*Page extract*.
# # # #

Mary Elizabeth ‘Sunnie' Bates, TV pioneer and advocate of women's rights
For the AJC
Sunnie Bates had a distinguished career as a pioneer in television, her husband said, but she also was a lifelong advocate for women’s rights.
“She was very politically savvy,” said husband Woody Bates of Roswell, a retired vice president with the Coca-Cola Co.
Mr. Bates noted his wife’s 50-year involvement with the League of Women Voters, serving on local and state boards in New York, Connecticut and Georgia. She was active recently, both nationally and in Georgia, with political action committees dedicated to electing Democratic women.
“She had a lot of passion for politics,” longtime friend Keiko Butler of Roswell said.
Mrs. Bates wanted to make sure others voted, so she regularly volunteered as a poll worker, her friend said.
Even when the weather was cold, the octogenarian, whose left arm was paralyzed due to cancer treatments in the early 1970s, didn’t mind working long hours at the polls, Mrs. Butler said.
Mary Elizabeth “Sunnie” Bates died July 10 of heart failure while under hospice care at her home in Roswell. She was 84. A memorial service is being planned for early September, her husband said. Wages and Sons Funeral Home and Crematories was in charge of arrangements.
Mrs. Bates was born and educated in Roanoke, Va., where she graduated from William Fleming High School and Roanoke College.
She was nicknamed “Sunnie” early in life because of her cheerful disposition, her husband said.
Mrs. Bates had numerous jobs in her early adult years, but her consistent political activism led to a career in broadcasting in the 1950s and early ’60s, according to her husband.
He said his wife co-produced a daily television news show for WRGB in Schenectady, N.Y.
In 1960, she was presented with the McCall’s Gold Mike -- the highest honor given to a female broadcaster at the time -- by Supreme Court Chief Justice Earl Warren, Mr. Bates said.
She kept a framed photo of that presentation, and other photos of herself with notable celebrities and political figures, such as Nancy and Ronald Reagan, in her home, her husband said.
Mrs. Bates left her television career in 1962 to move to Atlanta and get married.
In Atlanta Mrs. Bates continued her involvement with the League of Women Voters, and was also a founding member and former executive director of Atlanta Planned Parenthood.

# # # #

*Provided information*.
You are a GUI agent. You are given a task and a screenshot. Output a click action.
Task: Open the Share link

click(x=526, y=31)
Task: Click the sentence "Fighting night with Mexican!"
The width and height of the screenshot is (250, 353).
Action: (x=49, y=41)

# # # #

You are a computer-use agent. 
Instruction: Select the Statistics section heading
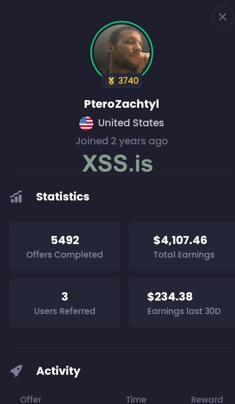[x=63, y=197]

# # # #

*Prompt A*. In the obituary, who presented Sunnie Bates with the McCall's Gold Mike in 1960?
*Prompt B*. Summarize the obituary in two sentences.
None of the entries are needed for the work that follows.

*Response box A*. Supreme Court Chief Justice Earl Warren presented it to her.

*Response box B*. Mary Elizabeth "Sunnie" Bates, who died July 10 at age 84 at her home in Roswell, was a television pioneer who co-produced a daily news show for WRGB in Schenectady, N.Y., and received the McCall's Gold Mike in 1960. She was also a lifelong advocate for women's rights, involved for 50 years with the League of Women Voters and a founding member and former executive director of Atlanta Planned Parenthood.